One site of integration for different signals are promoter
sequences. Interestingly, it has recently been demonstrated
by analysing the phaseolin seed storage protein promoter in
transgenic tobacco seeds that the essential signal for the transcriptional activity of the phaseolin promoter provided by
ABA is modulated beside unknown developmental factors
by sucrose and calcium ions [40•]. In the barley embryo, glucose acting as a signal molecule interferes with the
gibberellic acid response of α-amylase gene expression, but
in a tissue-specific manner [41•]; the induction of α-amylase
by GA in the aleurone layer is unaffected by sugars, whereas
in the embryo, sugars repress the response. The site of action
of the sugar molecule has not been determined, but could be
at the transcriptional and also at the post-transcriptional
level, as rice α-amylase mRNA stability and abundance have
been shown to be controlled by sucrose [42•,43•].

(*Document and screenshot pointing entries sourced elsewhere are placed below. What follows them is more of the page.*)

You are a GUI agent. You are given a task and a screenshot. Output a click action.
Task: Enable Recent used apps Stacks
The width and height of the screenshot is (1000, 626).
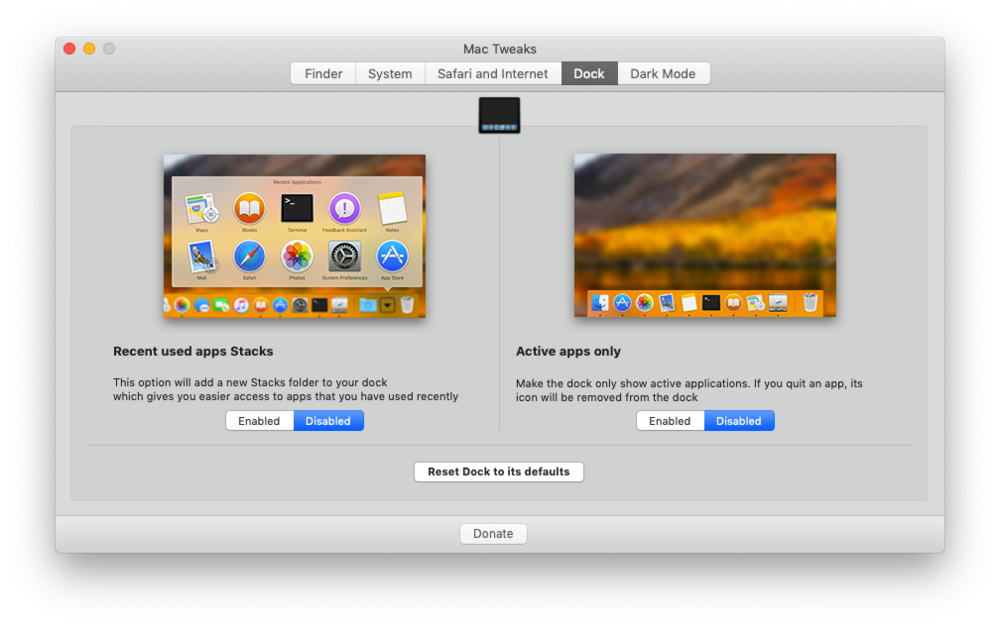pos(259,421)
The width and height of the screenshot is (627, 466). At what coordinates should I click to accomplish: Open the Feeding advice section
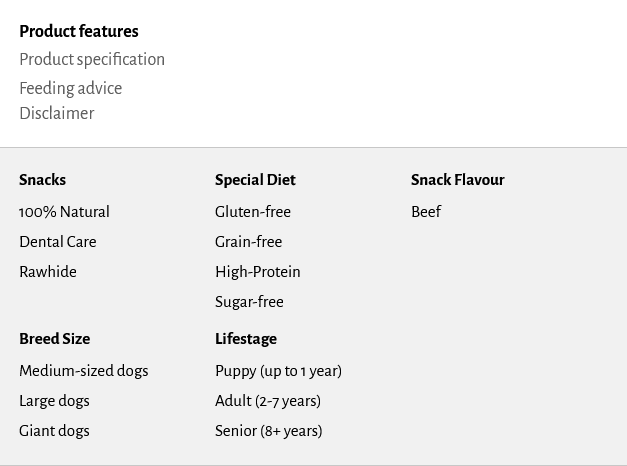click(70, 88)
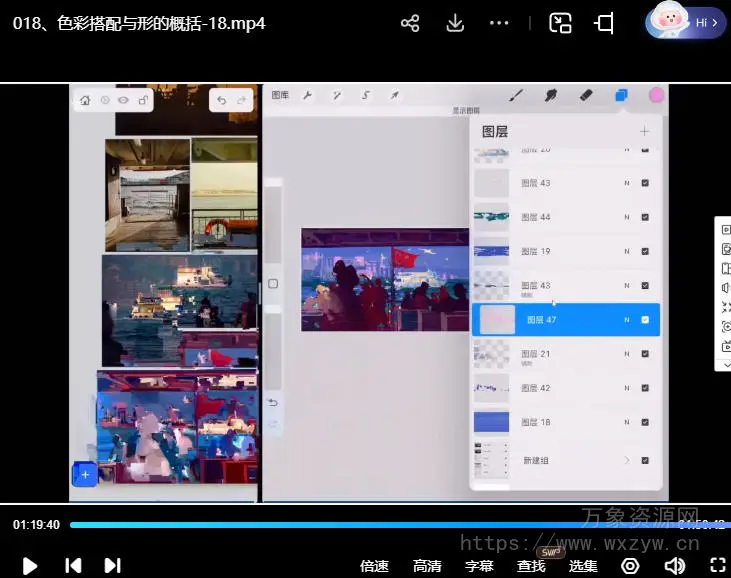Screen dimensions: 731x578
Task: Share the video using share icon
Action: pos(409,23)
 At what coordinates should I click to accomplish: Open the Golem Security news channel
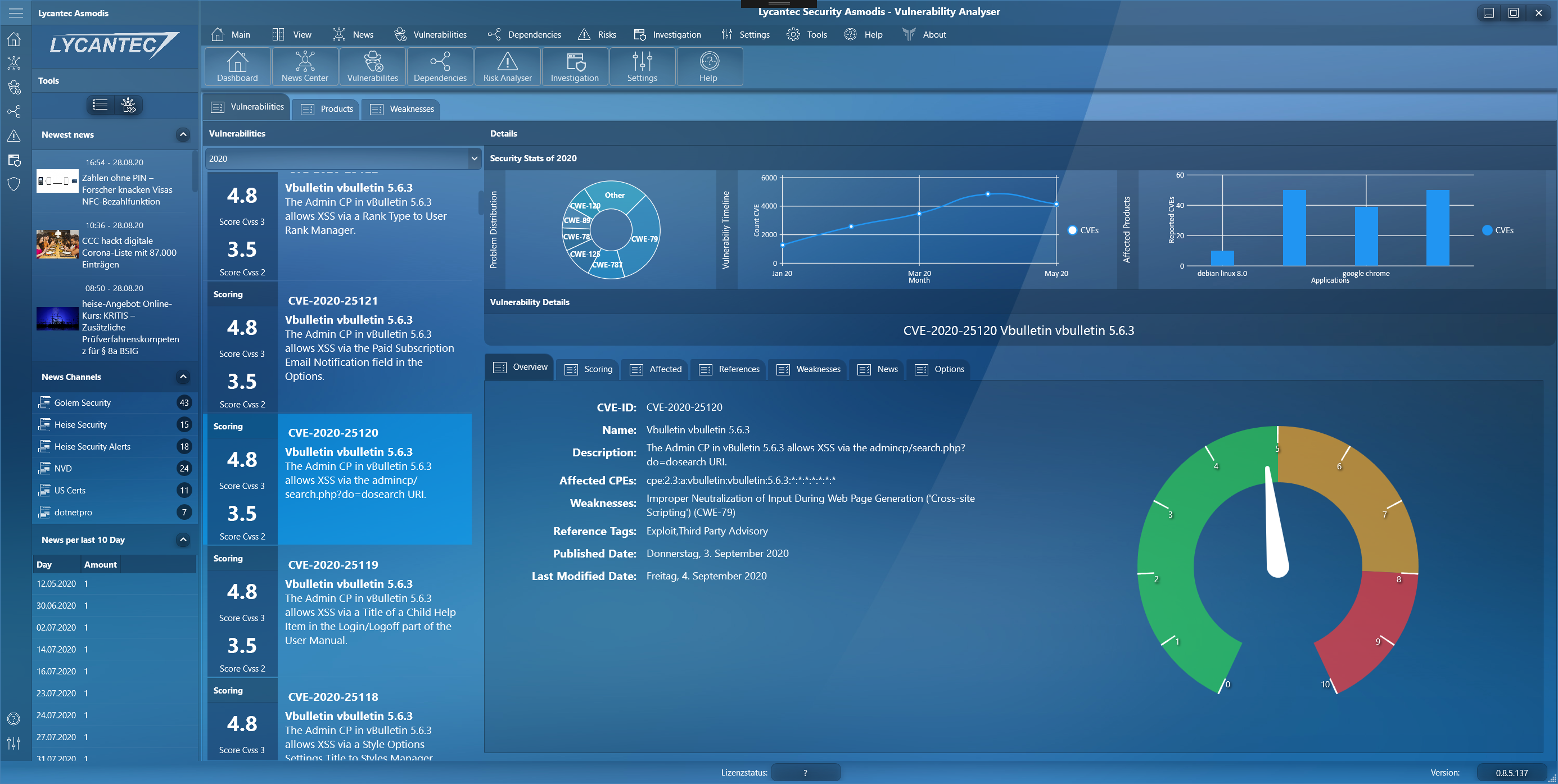coord(83,402)
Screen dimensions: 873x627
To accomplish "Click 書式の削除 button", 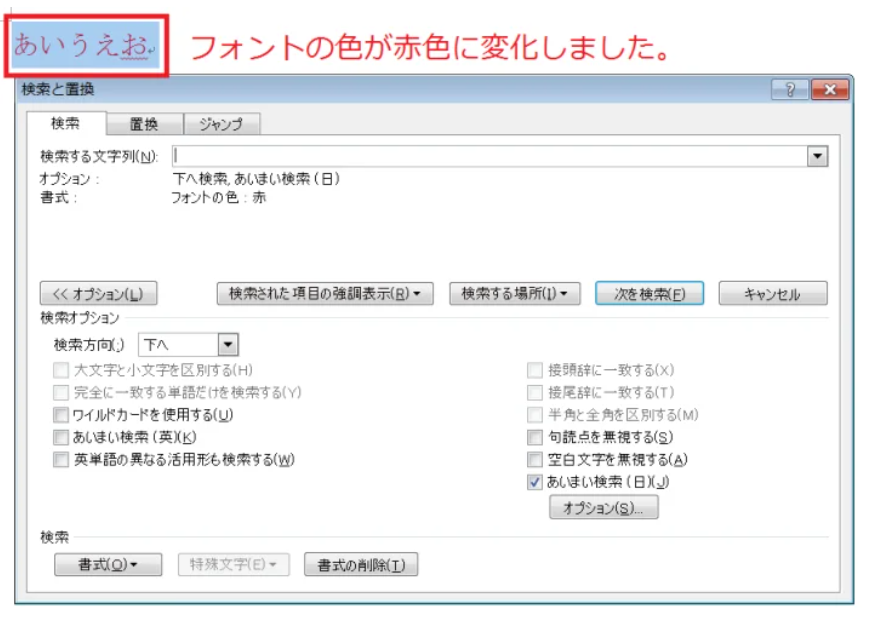I will (361, 565).
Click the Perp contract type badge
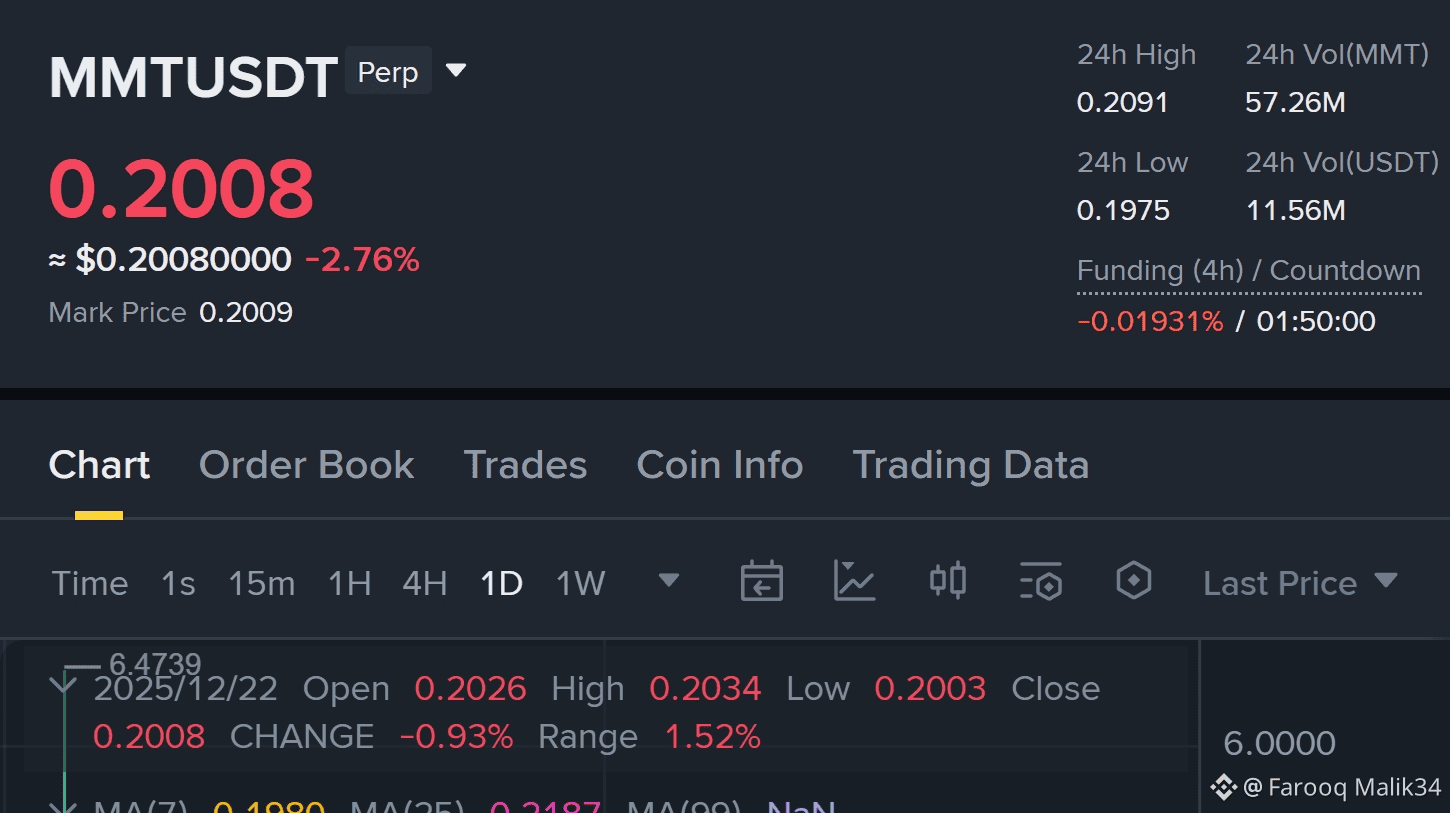The height and width of the screenshot is (813, 1450). (x=388, y=72)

Assimilate import and seed filling
If metabolites are able to act as signals in developmental
processes, the regulated import of photoassimilates into the
35
growing seed will influence seed development beside by
providing nutrients. Developing seeds import sucrose and
amino acids from the phloem. These assimilates are
unloaded from the seed coat and must be taken up by the
apoplastically isolated embryo or endosperm. Seed-located
apoplastic transport processes, therefore, can influence
assimilate partitioning and storage product synthesis. One
obvious regulatory control point could be provided by various transporters situated in the membranes of seed coat
and/or embryo epidermal cells. In Vicia faba a sucrose transporter gene is highly expressed in the epidermal transfer cell
layer covering the outer surface of developing cotyledons
[38•,44]. These transfer cells develop at the contact area of
the cotyledonary epidermis to the seed coat, starting first at
early cotyledon stage and subsequently spreading to the
abaxial region. The tissue underlying the epidermal transfer
cell layer differentiates into storage parenchyma cells, indicating an important role of the sucrose transporter in
providing sugars for storage product synthesis. Feeding high
concentrations of sugars in vitro suppressed both the sucrose
transporter gene expression and transfer cell differentiation,
suggesting a control mechanism by carbohydrate availability
[38•]. A more detailed study [45•] also demonstrated the
induction of transfer cell differentiation by sugars and the
modulation by the sugar state of sugar transport activity and
consequently storage product synthesis. Less detailed data
are available for amino acid transporters which have a broad
substrate specificity and are probably regulated by tissuespecific expression. Two members were found to be
expressed in developing seeds of Arabidopsis. Using promoter-GUS fusions it was shown that AAP1 is expressed in the
endosperm and the cotyledons whereas AAP2 is expressed in
the vascular strands of siliques and in funiculi [46•].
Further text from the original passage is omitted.